A desinformação e a conspiração vencem a razão e o bom senso. Na África, os governos falam pouco com a população e as campanhas de vacinação contra a Covid não atingem a todos. Não é de surpreender que os africanos, sem confiança, tirem suas próprias conclusões pegando notícias das redes sociais e digam não à vacina. E eis que no WhatsApp em Moçambique viraliza a foto do braço de um vacinado com uma moeda colada que apareceu depois da vacinação.
“Há décadas morremos de malária como moscas. Nenhuma vacina nos salvou. Como é possível que em poucos meses eles tenham descoberto aquela da Covid?”, fala Maxence, da Tanzânia. Os africanos sabem o que é a malária. A Covid? Uma gripe simples que às vezes traz a morte.

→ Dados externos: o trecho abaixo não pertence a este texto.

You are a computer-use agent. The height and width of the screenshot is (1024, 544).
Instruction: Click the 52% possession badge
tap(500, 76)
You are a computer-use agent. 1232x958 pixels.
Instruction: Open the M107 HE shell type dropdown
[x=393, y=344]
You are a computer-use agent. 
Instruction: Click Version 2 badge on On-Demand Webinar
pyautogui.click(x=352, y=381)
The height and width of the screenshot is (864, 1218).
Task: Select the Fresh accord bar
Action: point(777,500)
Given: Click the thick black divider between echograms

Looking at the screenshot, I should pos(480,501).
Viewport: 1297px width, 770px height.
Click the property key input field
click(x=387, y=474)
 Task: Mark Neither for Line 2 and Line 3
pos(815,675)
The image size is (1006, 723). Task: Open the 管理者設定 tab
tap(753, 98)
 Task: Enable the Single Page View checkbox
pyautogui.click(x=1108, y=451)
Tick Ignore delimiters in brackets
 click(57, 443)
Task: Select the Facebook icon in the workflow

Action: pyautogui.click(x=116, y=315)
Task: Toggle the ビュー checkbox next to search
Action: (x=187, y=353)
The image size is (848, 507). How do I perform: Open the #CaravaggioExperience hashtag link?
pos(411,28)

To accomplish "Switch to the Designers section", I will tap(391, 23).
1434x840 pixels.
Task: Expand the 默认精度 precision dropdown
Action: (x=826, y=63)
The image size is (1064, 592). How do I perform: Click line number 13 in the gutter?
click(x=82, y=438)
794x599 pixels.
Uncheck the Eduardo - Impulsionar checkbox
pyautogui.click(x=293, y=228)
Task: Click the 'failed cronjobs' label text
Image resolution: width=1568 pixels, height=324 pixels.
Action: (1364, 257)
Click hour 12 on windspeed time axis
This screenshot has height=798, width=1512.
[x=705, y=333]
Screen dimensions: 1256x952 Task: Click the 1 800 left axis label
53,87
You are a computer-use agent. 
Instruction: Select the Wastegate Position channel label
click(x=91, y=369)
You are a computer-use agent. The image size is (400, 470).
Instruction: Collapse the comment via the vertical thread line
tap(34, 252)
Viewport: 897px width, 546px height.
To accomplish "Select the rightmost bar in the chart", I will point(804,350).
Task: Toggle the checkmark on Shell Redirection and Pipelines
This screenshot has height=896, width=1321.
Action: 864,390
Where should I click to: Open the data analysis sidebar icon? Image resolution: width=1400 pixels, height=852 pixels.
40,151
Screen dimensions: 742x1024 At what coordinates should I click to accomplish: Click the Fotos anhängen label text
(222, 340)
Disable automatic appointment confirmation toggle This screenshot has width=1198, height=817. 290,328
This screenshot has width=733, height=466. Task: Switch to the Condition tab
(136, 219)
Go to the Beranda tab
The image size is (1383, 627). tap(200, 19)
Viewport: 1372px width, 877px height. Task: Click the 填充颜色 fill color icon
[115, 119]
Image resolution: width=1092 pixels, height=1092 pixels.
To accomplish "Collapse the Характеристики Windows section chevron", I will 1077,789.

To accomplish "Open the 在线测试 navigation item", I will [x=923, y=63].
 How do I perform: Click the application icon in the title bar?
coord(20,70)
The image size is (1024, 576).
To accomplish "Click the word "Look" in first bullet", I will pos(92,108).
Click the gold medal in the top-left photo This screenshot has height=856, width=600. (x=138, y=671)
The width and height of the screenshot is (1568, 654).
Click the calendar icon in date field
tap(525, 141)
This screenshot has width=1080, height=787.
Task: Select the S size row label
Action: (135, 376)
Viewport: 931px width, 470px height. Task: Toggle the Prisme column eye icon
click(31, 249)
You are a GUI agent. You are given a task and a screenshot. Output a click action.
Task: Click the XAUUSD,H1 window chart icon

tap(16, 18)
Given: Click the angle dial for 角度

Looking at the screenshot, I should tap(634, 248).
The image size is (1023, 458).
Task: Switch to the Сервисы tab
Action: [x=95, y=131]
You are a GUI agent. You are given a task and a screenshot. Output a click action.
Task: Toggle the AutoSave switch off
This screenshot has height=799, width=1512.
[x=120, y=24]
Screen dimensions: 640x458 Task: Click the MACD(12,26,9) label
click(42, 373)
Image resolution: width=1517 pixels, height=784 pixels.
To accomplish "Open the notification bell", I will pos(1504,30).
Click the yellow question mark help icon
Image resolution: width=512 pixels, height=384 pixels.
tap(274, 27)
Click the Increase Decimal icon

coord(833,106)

Os casos na África, embora aumentando, são poucos. “Tenho tantos amigos vacinados que contraíram novamente a Covid. Para que tenho que me vacinar se depois fico doente de novo?”, disse Robert do Quênia. “O governo não explica nada. Dizem-nos: vacinem-se e basta”.
Na África, apenas 5 dos 54 países atingirão a meta de 40%, e não os mais populosos: Seychelles, Maurício, Marrocos, Tunísia e Cabo Verde. O Burundi tem uma taxa de vacinação de 0,0025%. Com essa mistura de fatores, não há o que surpreender se hoje chega do continente uma variante capaz de tornar ineficazes aquelas vacinas que estão acumuladas nas nossas geladeiras. E a decisão da Organização Mundial do Comércio de cancelar, por causa da Ômicron, a reunião que deveria discutir a abolição das patentes parece uma zombaria. O encontro não acontecerá nem mesmo de forma virtual.
Até agora, calcula sempre a Airfinity, os EUA doaram 25% das doses prometidas. Nos últimos meses, eles aceleraram um pouco e devem chegar a 300 milhões até o final do ano. A UE cumpriu 19% dos seus empenhos, distribuindo quase exclusivamente os frascos de AstraZeneca que ninguém mais queria. Até a Índia - com sua enorme fábrica, o Serum Institute - está atrasada com os empenhos. Em março, assolada pela Delta, parou as exportações. As expedições, quase uma zombaria, recomeçaram justamente naquele dia 26 de novembro em que a Ômicron foi batizada. Das 200 milhões de doses da AstraZeneca prometidas aos países pobres, a Índia entregou até agora 50 milhões.
A ameaça feita pela Casa Branca em maio de apoiar a abolição de patentes (repetida há dois dias por Joe Biden) serviu em parte para acelerar as doações, pelo menos pela Pfizer. A Moderna renunciou imediatamente aos seus direitos de patente, mas ninguém jamais copiou sua fórmula. O know-how é importante para produzir os frascos. “São necessárias tecnologias avançadas - explica Isabella Panunzi, chefe de vacinação dos Médicos Sem Fronteiras - mas se houvesse essa transferência, poderiam ser produzidas em um prazo razoável”.
"Aqui entre a gente há pouca informação - diz Jackson Songok, do Sudão do Sul, um operador Amref - Quando veem que não há efeitos colaterais, então se convencem". Galgalo, de Burkina Faso: “As vacinas vêm do Ocidente. Eles nos usam como cobaias, já fizeram isso no passado. Por que confiar?”.
Da análise de cinco mil hashtags em seis países africanos realizada pelo Centro de Análise e Mudança Comportamental (Cabc) de Capetown, 8% são a favor, 35% hesitantes, 21% acreditam em uma conspiração planetária e 20% são céticos. A favor são aqueles que confiam em seus governos.
A OMS está tentando fazer o milagre lançando e financiando um consórcio de laboratórios africanos (Technology Access Pool, ou C-Tap) para produzir a vacina de forma autônoma. Mas até agora nenhuma das grandes empresas ajudou os cientistas do continente em termos de know-how. Que permanecem parados na linha de partida.